The debate over the divine “multiplier” rages on.  Proponents argue that the economy is plagued with idle resources just sitting around collecting dust.  “Why, if the Private (read: Voluntary) Sector won’t pull its weight, the State must step in to pick up the slack. There are profit opportunities out there that people aren’t taking because they are just plain scared! Therefore, if the State will just borrow the money necessary to get that big glob of ‘capital’ moving again, we’ll see prosperity right around the corner!”

Kurt Schuler makes the point over at Free Banking that pieces of ‘capital’ aren’t ‘idle’ in the economic sense, “[t]hey are held in inventory, set aside by their owners for whatever need may arise to use them.” He points out that a car is not ‘idle’ as it sits in the parking lot while you work; it is waiting for its next active use and turning down countless paying jobs during that time.

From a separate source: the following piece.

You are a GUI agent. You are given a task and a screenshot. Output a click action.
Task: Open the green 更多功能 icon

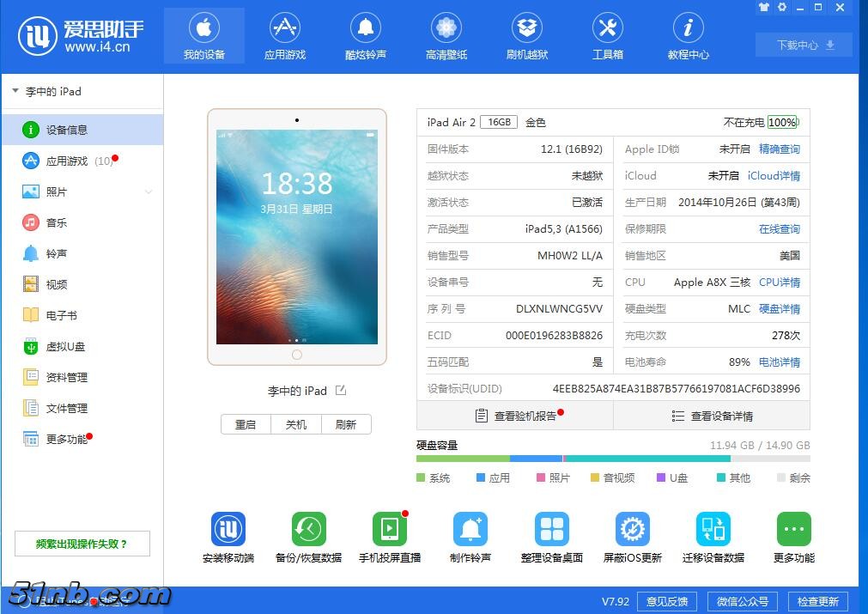[793, 529]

The opportunity cost of people using your car while you work is what you are paying for it to sit there. You are paying for value.

For those without a car, another case would be your bed.  Take mine, for example.  It appears idle anywhere from 10 to 12 hours a day.  But in fact, I prefer (and, in that sense, pay for) it not to be used in my absence.

Further, if this ‘capital’ is resting in inventory longer than had previously been the case, it is not causing the economic downturn; the increased inventory is a reaction. This is just the result of millions of different entrepreneurs recalculating that it is now, given the normal risk and added regime uncertainty, more profitable to hold their capital goods off of the market for a bit.  The government’s, and their economist’s, position is simply that these millions of people are all wrong, and that the conditions are just fine and dandy.  Hence, $20 bills are just laying around waiting to be picked up, and the government bureaucrats are the only ones with enough courage to do it.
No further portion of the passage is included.